For processing strings, streams in C++ can be slow

The C++ library has long been organized around stream classes, at least when it comes to reading and parsing strings. But streams can be surprisingly slow. For example, if you want to parse numbers, then this C++ routine is close to being the worst possible choice for performance:

std::stringstream in(mystring);
while(in >> x) {
   sum += x;
}
return sum;

I recently learned that some Node.js engineers prefer stream classes when building strings, for performance reasons. I am skeptical.

Let us run an experiment.
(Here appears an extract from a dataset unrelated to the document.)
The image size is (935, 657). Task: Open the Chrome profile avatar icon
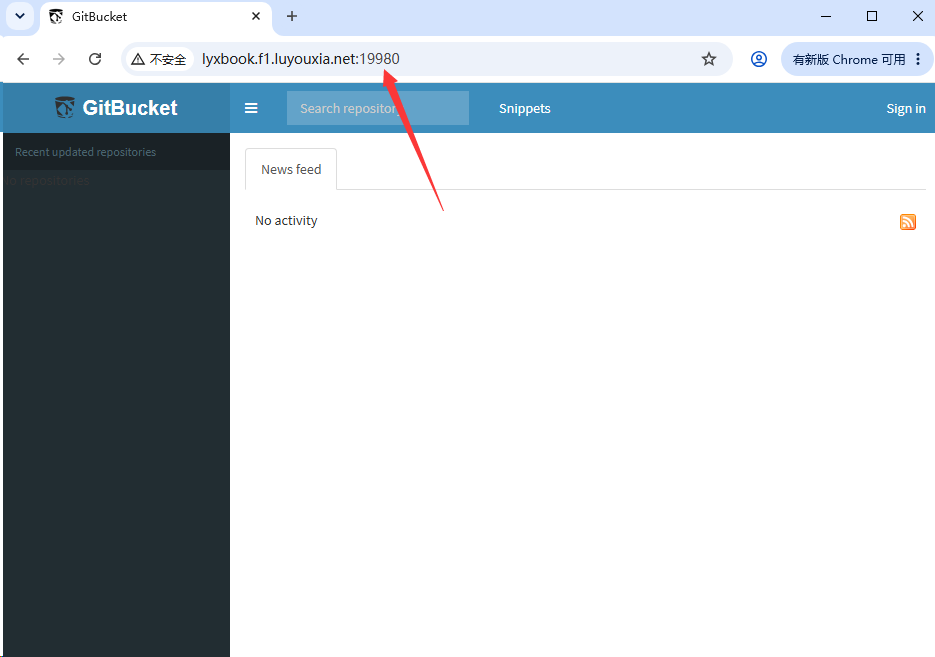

We shall take strings containing the ‘%’ character and we build new strings where the ‘%’ character is replaced by ‘%25’ but the rest of the string is otherwise unchanged.

A straight-forward string construction is as follows:

std::string string_escape(const std::string_view file_path) {
  std::string escaped_file_path;
  for (size_t i = 0; i < file_path.length(); ++i) {
    escaped_file_path += file_path[i];
    if (file_path[i] == '%')
      escaped_file_path += "25";
  }
  return escaped_file_path;
}

An optimized version using streams is as follows:

std::string stream_escape(const std::string_view file_path) {
  std::ostringstream escaped_file_path;
  for (size_t i = 0; i < file_path.length(); ++i) {
    escaped_file_path << file_path[i];
    if (file_path[i] == '%')
      escaped_file_path << "25";
  }
  return escaped_file_path.str();
}

I envision using these functions over strings that contain few ‘%’ characters. It is possible that most of the strings do not contain the ‘%’. In such cases, I can just search for the character and only do non-trivial work when one is found. The following code should do:

std::string find_string_escape(std::string_view file_path) {
  // Avoid unnecessary allocations.
  size_t pos = file_path.empty() ? std::string_view::npos :
    file_path.find('%');
  if (pos == std::string_view::npos) {
   return std::string(file_path);
  }
  // Escape '%' characters to a temporary string.
  std::string escaped_file_path;
  do {
    escaped_file_path += file_path.substr(0, pos + 1);
    escaped_file_path += "25";
    file_path = file_path.substr(pos + 1);
    pos = file_path.empty() ? std::string_view::npos :
      file_path.find('%');
  } while (pos != std::string_view::npos);
  escaped_file_path += file_path;
  return escaped_file_path;
}

I wrote a benchmark that uses a large collection of actual file URLs as a data source. The benchmark runs under macOS and Linux. I use Linux, a recent Intel server and GCC 12:

naive strings 260 ns/string 0.45 GB/s
stream 1000 ns/string 0.12 GB/s
find 33 ns/string 3.49 GB/s

At least in this case, I find that the stream version is four times slower than  naive string processing, and it is 30 times slower than the optimized ‘find’ approach.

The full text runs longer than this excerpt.